Offiziell heißt der "Polizeiabschiebegewahrsam Köpenick". Rund 70 Menschen sitzen dort zur Zeit ein und warten auf die Entscheidung über ihre Zukunft. Sie wissen nicht, wie lange sie warten müssen und ob am Ende ihre Abschiebung oder ihre Freilassung steht.

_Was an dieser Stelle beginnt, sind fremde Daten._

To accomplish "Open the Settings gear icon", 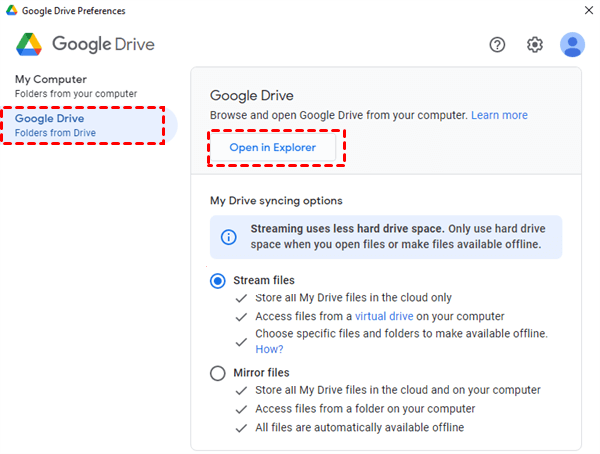I will click(535, 45).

Sali Turan floh vor vierzehn Jahren aus der Türkei weil er dort als Kurde politisch verfolgt wurde. Bis Anfang 2008 wurde er in Deutschlang gedultet, erzählt er. "Seitdem habe ich ohne Papiere hier gelebt, bis sie mich vor drei Monaten festgenommen und in den Knast gesteckt haben." Die Verhältnisse dort seien "schrecklich": Zu sechst lebten sie in einer Zelle, außer 90 Minuten Hofgang täglich und Fernsehen gebe es nichts zu tun. "Man sagt, das sei kein Knast, aber wir sind hier eingesperrt wie Verbrecher", erklärt Turan. Die Gewahrsamsleitung kümmere sich kaum um die Hungerstreikenden. "Einmal war der Chef da und hat gesagt, wir sollen aufhören, das bringe doch nichts", sagt Turan. Ansonsten müssten sie täglich zum Arzt, aber der wiege sie lediglich.

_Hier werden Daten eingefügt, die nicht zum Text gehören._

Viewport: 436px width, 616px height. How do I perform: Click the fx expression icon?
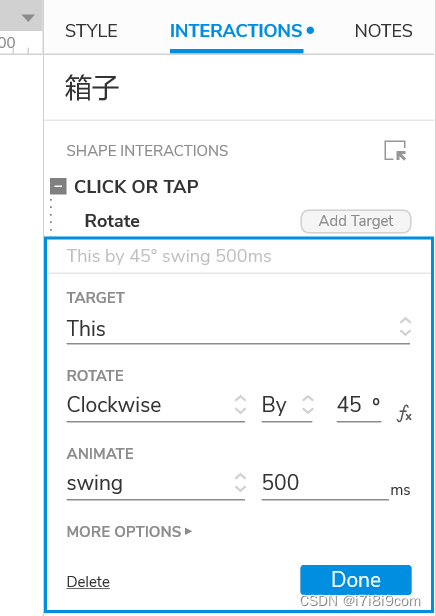[405, 413]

Die Praxis der Abschiebehaft wird von Flüchtlingsorganisationen seit langem kritisiert. "Das sind unmenschiche Zustände. Die Leute vegetieren in völliger Ungewissheit vor sich hin", sagt Ralf Holzapfel von der Initiative gegen Abschiebelager. Das führe zu enormen psychischen Druck. Jens-Uwe Thomas vom Flüchtlingsrat fordert die Behörden auf, mit den Insassen in Kontakt zu treten. "Der Hungerstreik ist ein Hilferuf", sagt er. Es sei schlimm, dass die Flüchtlinge sich in Gefahr bringen müssten, um Gehör zu bekommen.

Weder die Gefängnisleitung noch der Innensenator waren am Mittwoch zu einer Stellungnahme bereit. Auch die Polizei, verantwortlich für das Abschiebegefängnis Grünau, beantwortete eine taz-Anfrage bis Redaktionsschluss nicht.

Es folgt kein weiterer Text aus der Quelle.